End-to-end latency is a chain, and CrossTrade is only one link. The main contributors are:

  • How fast TradingView (or your alert source) sends the webhook after the bar condition triggers.
  • CrossTrade's ~34ms alert-to-NT8 turnaround.
  • NT8's internal order processing.
  • Your connection to the broker and the broker's response time.

If there's latency in the overall flow, it's most often either on the alert-source side or the broker's end (slow response time) — not in CrossTrade's ~34ms window.

What causes slippage, and can it be avoided?

Slippage is part of trading and can't be avoided. The primary factors are:

  • How quickly the alert is sent by TradingView.
  • Market volatility at the moment of execution.
  • Your broker's fill behavior and response speed.

You may also see small amounts of slippage on auto-flatten actions (e.g., hitting a max daily loss target a few dollars past the threshold) — that's expected with fast-moving markets and multiple moving parts.

Does running a VPS in Chicago reduce my latency?

Yes, meaningfully. If the last network hop before your broker is in Chicago (where CME/Rithmic/most prop broker servers are co-located), your execution latency will be significantly reduced compared to running NT8 on a home PC over a residential connection. Latency from a CrossTrade Chicago VPS to CME/Rithmic/NT servers is sub-millisecond — around 0.5ms one way, or about 1ms round-trip.
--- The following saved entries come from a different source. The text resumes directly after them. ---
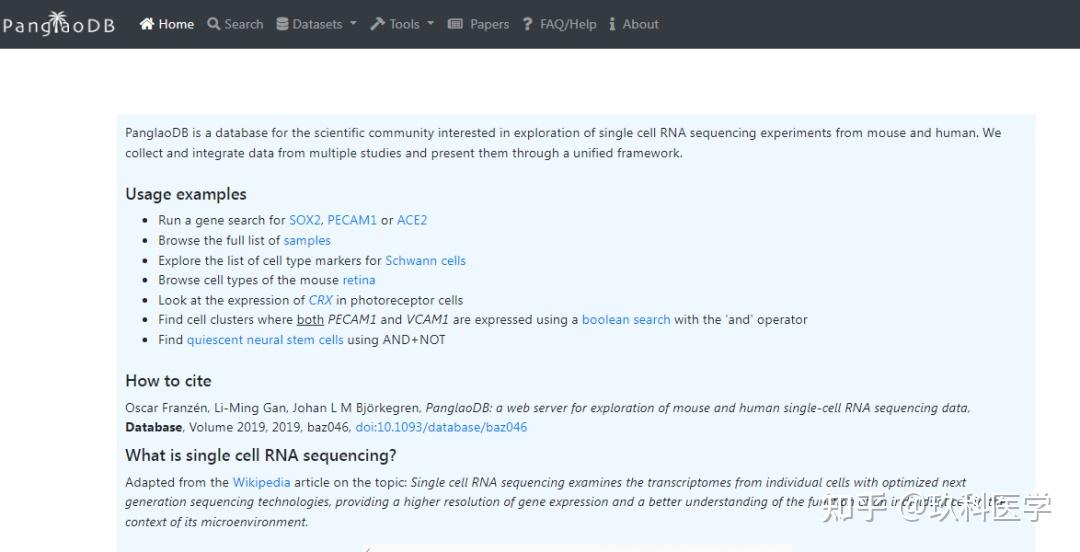Viewport: 1080px width, 552px height.
Task: Open the Schwann cells markers link
Action: (x=425, y=260)
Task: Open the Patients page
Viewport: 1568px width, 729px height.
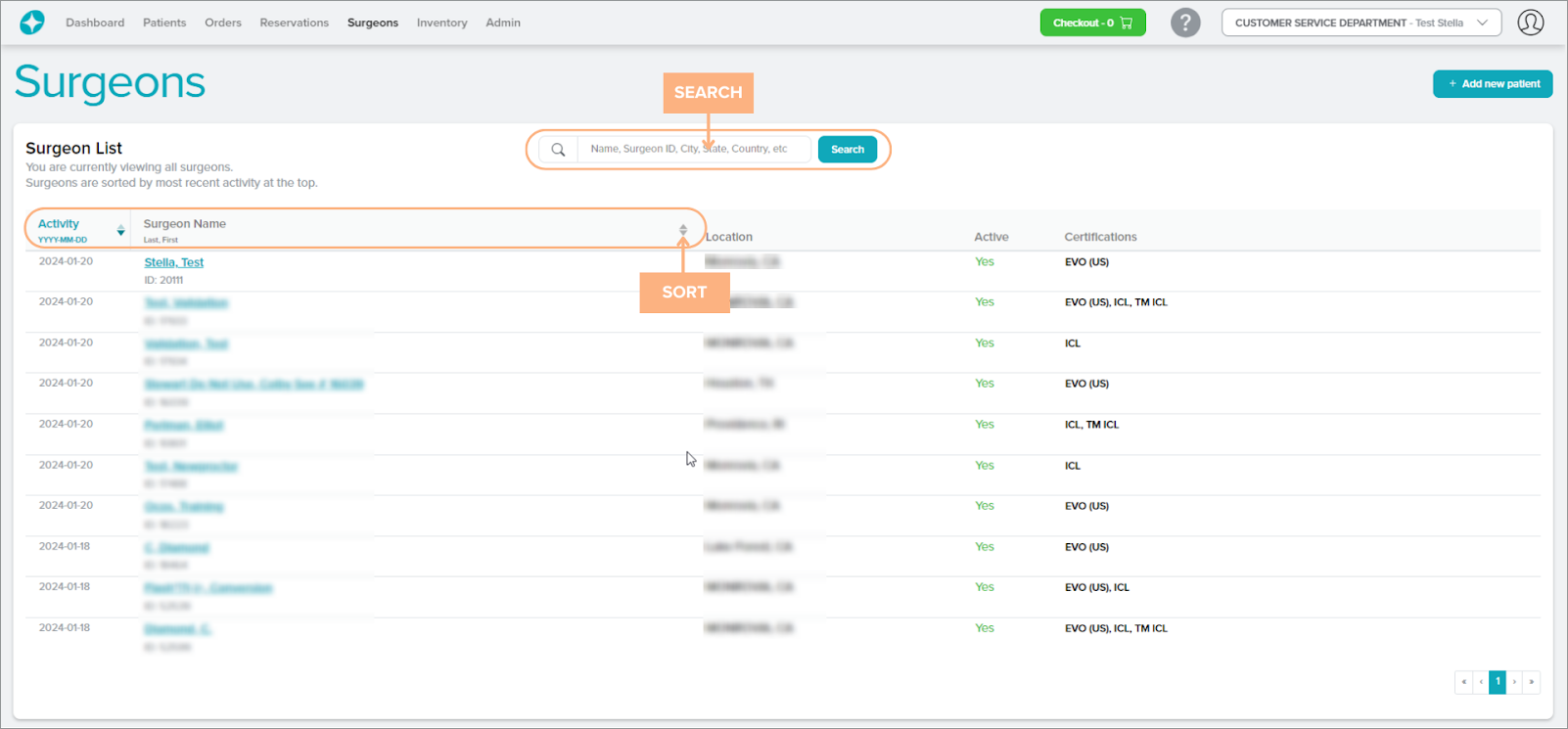Action: pyautogui.click(x=164, y=23)
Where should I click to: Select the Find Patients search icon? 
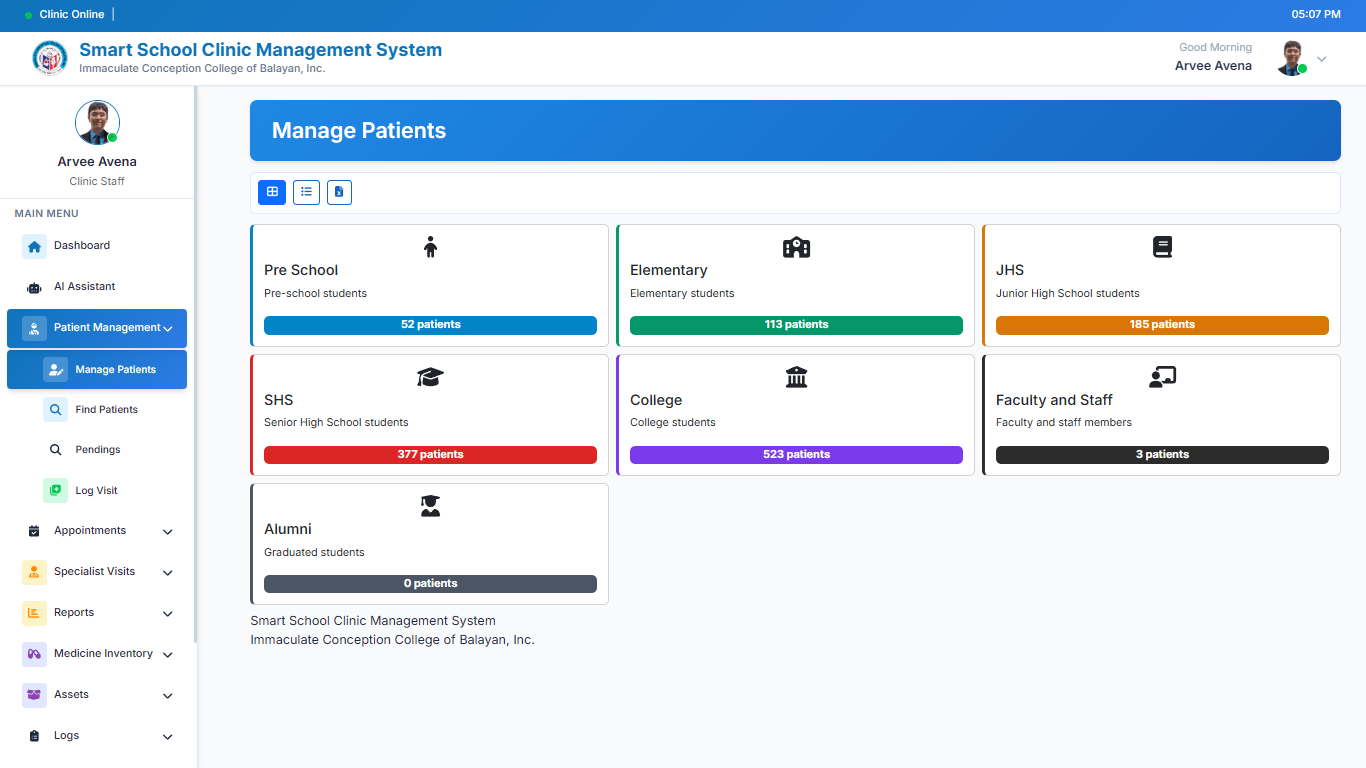(56, 409)
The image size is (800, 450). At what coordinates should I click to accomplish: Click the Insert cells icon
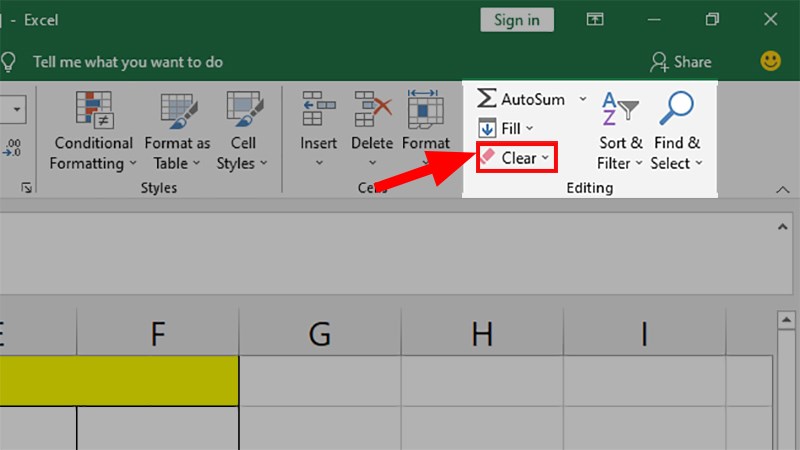(x=318, y=109)
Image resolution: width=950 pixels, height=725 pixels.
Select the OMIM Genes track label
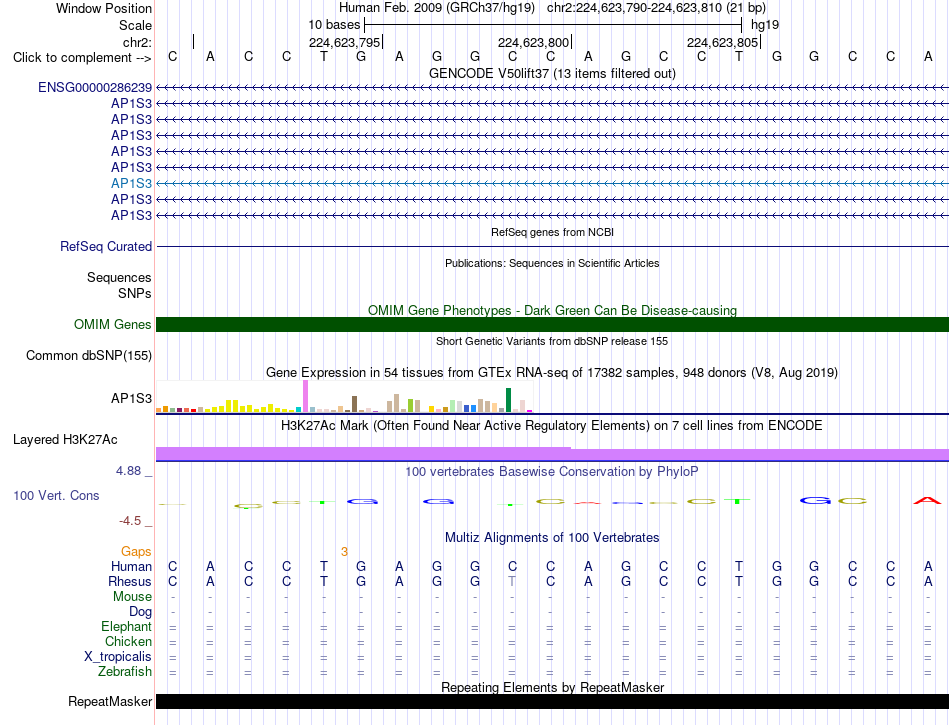pyautogui.click(x=112, y=325)
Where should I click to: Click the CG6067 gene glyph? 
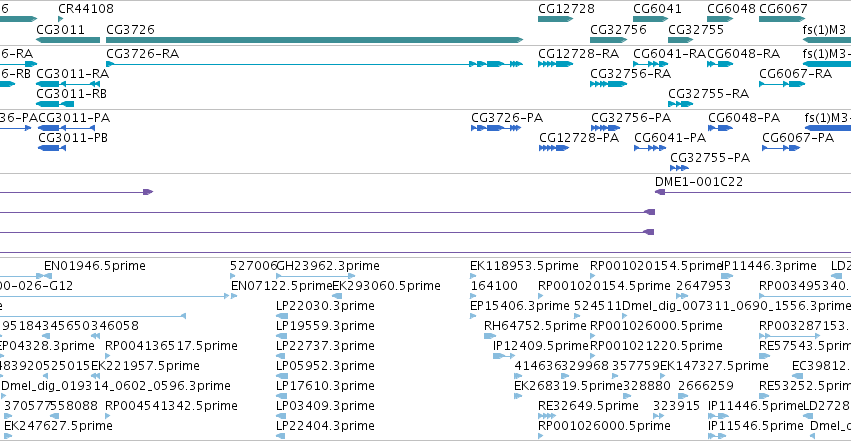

All CrossTrade VPS sizes (Small, Medium, X-Large, etc.) ping the same, since they all sit in the same data center.

Besides speed, why else would I use a VPS?

Two main reasons beyond latency:

  • Connection stability. Automated trading signals require your CrossTrade connection (and NT8) to stay online. A VPS runs 24/7 without your home network or PC being a single point of failure.
  • Execution latency. Co-location in the Chicago data center puts you a fraction of a millisecond from the exchange.

If neither of those matters to you — for example, if you only use the Trade Copier locally — running on your own PC is a personal preference.

What's the difference between bandwidth and latency on the VPS plans?

They're two different things, and it's a common source of confusion:

  • Bandwidth is the maximum allowable data rate — the size of the pipe. "1 Gbps+" means you can burst up to and beyond that rate, subject to fair usage.
  • Latency (speed) is how quickly data actually moves through that pipe to its destination. From the CrossTrade VPS to the CME/NT8/Rithmic servers, that's under 1ms.

Bandwidth is the size of the pipe; latency is how fast the water moves through it.

What's the latency inside the Trade Copier's Order mode?

Order mode latency is single-digit milliseconds. It all happens locally inside NT8. There may be a marginal increase with more accounts, because NT8 executes replicated orders sequentially — but the difference between 5 followers and 20 followers is small.

Why does Execution mode have a 1–2 second delay compared to Order mode?

That's by design. In Execution mode, follower accounts only enter new positions after there's a confirmed fill on the leader — so the copier has to wait for NT8 to report the fill before replicating it. Order mode, by contrast, replicates the order instruction itself the moment NT8 sees it, which is why it's faster but behaves differently around pending/limit orders.

If you want Order mode's speed but only for market orders, that's essentially what Order mode already gives you.

How often does the Account Manager (NAM) poll, and is that the same as execution latency?

NAM's polling interval is 2.5 seconds — that's how often it refreshes account P&L and evaluates auto-flatten conditions. This is a separate concern from order execution latency. Order execution (alerts, copier fills) runs on its own fast path; the 2.5s cadence only governs how quickly the Account Manager notices a P&L threshold has been breached and triggers a flatten action.

Small amounts of slippage past a max loss target (e.g., closing at -$450 when the threshold is -$400) are normal and reflect the combination of the polling cadence plus market movement between detection and fill.